- [SHORT EXERCISE]
Copy out the records from their first line through the line that contains "click(972, 33)", both included, and reproduce those lines without any change.

- [DATASET CONTENT]
════════
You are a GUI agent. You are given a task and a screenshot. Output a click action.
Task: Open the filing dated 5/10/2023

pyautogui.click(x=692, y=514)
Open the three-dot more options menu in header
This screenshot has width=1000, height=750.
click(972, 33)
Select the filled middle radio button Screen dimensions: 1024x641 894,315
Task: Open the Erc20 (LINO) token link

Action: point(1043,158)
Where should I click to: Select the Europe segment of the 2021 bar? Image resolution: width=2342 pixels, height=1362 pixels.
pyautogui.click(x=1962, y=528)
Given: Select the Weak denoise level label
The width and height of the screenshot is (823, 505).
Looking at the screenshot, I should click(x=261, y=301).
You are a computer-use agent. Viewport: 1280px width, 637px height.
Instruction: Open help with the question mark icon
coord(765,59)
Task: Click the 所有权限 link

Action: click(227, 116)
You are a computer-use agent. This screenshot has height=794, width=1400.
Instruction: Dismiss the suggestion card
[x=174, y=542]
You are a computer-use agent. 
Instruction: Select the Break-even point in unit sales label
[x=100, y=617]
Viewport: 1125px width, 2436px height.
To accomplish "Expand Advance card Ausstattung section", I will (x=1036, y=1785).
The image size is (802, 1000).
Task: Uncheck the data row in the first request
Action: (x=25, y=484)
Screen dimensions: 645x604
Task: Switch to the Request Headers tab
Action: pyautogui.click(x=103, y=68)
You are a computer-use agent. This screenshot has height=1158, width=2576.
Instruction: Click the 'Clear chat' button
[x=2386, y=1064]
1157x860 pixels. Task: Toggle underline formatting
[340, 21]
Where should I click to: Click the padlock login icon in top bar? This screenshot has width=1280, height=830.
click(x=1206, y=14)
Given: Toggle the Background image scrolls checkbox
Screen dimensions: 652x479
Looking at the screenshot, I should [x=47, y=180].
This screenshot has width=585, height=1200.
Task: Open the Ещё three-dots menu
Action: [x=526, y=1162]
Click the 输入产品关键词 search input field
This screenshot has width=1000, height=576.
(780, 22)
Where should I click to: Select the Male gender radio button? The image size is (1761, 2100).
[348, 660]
════════
- [PROBLEM SOLUTION]
You are a GUI agent. You are given a task and a screenshot. Output a click action.
Task: Open the filing dated 5/10/2023

pyautogui.click(x=692, y=514)
Open the three-dot more options menu in header
This screenshot has width=1000, height=750.
click(972, 33)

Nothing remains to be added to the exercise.